Essa turma descobriu rápido
A utilidade que tem a mão,
Junto ao povo humilde, boa índole,
Hospitaleiro, franco irmão,
Crédulo, boa fé, presa fácil...
Para as mentes de plantão.

Organizada e competente
A atuante confraria
Altamente qualificada
Que de tudo entendia
“Menos de algodão e de povo”,
Trabalho e cidadania.

Com o nome de cooperativa
Para não chamar atenção,
Atendimento aos sócios
Ou produtores de algodão
E a turma do bem bom
Postada na administração.

E a farra veio à tona
Com mentira e enganação,
Agricultor desinformado
E pouca participação,
Lesado em seus direitos
Com escárnio e humilhação.

A cooperativa local
Pouco podia fazer
Sem forças para atuar
Junto à cúpula da poder
Imposta pela Estado,
Via tudo se perder.

Até que a CORSAME quebrou
E logo surgiu um culpado,
Foi o besouro bicudo
Dizem que foi importado
Lá dos Estados Unidos
Mas tudo está mal contado.

Outros falam em bicudo gente
Que São Mamede importou;
Ou dizem que foi a profecia
Do Frei que se realizou;
Até cometam que foi praga
Que um político jogou.

O supermercado também quebrou
E tudo sem explicação,
Quem ganhou e quem perdeu
É mera especulação
Mas, falta quem dê a resposta...
Para essa indagação.

A massa falida ficou
Presa nos grilhões da historia,
Arrebatada pela ganância
Sucumbiu antes da gloria
Lutou e nunca venceu
E morreu para a memória.


O Golpe Fatal

Sem projeto e sem empenho
Dos políticos e da comunidade,
A CORSAME ficou abandonada
Exposta ao tempo, a temeridade
Dos Vândalos amantes do descuido
Filhos importantes da sociedade.

Como não houve demanda
E ninguém se manifestou
Pra resolver o problema
Da gigante que simbolizou
Tempo de prosperidade e gloria,
Sonho, esperança e esplendor.

Morrem valores incalculáveis,
Heróis omissos são importantes,
Chefe alardeia-se timoneiro
De uma nau sem tripulantes;
Povo que se nega a indignar-se
Não passa de “pobres arritirantes”.

Diante do descaso, do desprezo...
Da insensatez, da negligência...
Da falta de respeito, de amor próprio...
De dignidade, de consciência...
De responsabilidade humana
De ombridade e coerência.

Não do governo somente
Mas, de toda comunidade...
Que se lhe mostrou incapaz
De assumir-se de verdade,
Foi conivente com o caos
E lhe cabe culpabilidade.

A CORSAME não é mais do povo
E São Mamede, pobre esquecida!
Ainda com filhos de braços
Nas esquinas, desprotegida...
Esmolando migalhas de sonhos
E de alentos que lhe inspirem a vida.

Nas mãos de estranhos jaz
Do povo a santa esperança
Já que de estranho se vive
O rumo sem rumo que dança
A sombra de melão-de-são Caetano
E ali mesmo descansa.

Morre-se de fome a gente
Que pode, mas não quer se indignar;
Morre-se a comunidade sem atitude
Que vive de estranho penar;
Morre-se um povo sem história
Incapaz de ao menos pensar.

Oh!
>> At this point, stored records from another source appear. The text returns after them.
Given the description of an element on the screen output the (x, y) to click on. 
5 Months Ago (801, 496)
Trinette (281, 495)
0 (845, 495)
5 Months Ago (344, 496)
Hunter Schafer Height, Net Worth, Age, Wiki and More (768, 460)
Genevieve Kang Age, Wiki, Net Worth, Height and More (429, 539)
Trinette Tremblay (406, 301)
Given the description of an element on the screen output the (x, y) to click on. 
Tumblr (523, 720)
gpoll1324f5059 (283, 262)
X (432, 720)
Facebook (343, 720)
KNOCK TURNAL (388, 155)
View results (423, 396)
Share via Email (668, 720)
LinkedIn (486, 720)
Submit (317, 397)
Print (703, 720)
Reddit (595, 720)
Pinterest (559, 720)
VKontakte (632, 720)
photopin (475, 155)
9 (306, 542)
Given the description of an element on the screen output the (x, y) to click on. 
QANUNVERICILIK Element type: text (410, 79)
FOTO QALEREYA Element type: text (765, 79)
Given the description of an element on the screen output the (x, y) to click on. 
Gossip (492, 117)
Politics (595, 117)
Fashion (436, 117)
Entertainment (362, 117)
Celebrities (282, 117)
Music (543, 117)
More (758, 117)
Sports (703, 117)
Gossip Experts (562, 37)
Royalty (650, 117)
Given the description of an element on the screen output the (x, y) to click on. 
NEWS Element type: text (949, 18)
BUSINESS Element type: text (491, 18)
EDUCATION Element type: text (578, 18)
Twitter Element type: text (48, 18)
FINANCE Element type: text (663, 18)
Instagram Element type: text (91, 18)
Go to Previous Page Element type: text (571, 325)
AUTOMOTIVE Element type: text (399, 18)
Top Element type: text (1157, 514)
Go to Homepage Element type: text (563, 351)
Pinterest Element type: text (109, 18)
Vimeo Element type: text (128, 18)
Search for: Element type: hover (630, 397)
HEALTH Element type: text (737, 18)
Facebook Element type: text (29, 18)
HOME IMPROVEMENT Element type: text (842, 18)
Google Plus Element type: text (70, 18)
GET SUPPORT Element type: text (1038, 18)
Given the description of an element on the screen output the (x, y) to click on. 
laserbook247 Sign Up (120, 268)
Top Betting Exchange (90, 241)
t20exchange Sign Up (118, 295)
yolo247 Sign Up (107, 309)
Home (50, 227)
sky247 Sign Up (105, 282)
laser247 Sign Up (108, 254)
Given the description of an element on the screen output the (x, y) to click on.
Liberdade ensina ao povo
A morrer pelo menos como canalha,
Do que viver sem orgulho, sem sonhos,
Sem brio, sem luta, sem batalha,
Sem passado, que justifique o presente,
Sem cicatriz na carne de fio de navalha.



A conseqüência.

Eu vi São Mamede chorando!
Rostos fúnebres, acabrunhados, gestos tensos.
A tristeza sem aquiescência e num ímpeto agressivo
Instala-se no íntimo do ser de um povo que ao nascer
Era irmão gêmeo da alegria e ao crescer
Subjugou-se aos grilhões do infortúnio.

Quem viu São Mamede no passado, alegre, viçosa...
Deslumbrante, com um vigor invejável...
E sempre sorrindo...
Não compreende esse aspecto pesaroso
Estampado em sua face.

Era uma guerreira
Que sabia enfrentar os obstáculos com garra
E obstinação; porém,
Relegada ao desconforto da usura dos ímpios
Sobeja-lhe lágrimas quentes como legado
De quem um dia teve a felicidade como serva.

Vendo-a triste
Volto a um passado não longínquo
Para trazer na lembrança
Os dias de glória.
Uma glória como todas as glórias:
Regado a suor e sangue dos filhos pequenos,
Espartanos delirantes escravos do brio,
Mas que, usurpada sorrateiramente por estranhos...
Niilistas pervertidos, especialistas em vida fácil.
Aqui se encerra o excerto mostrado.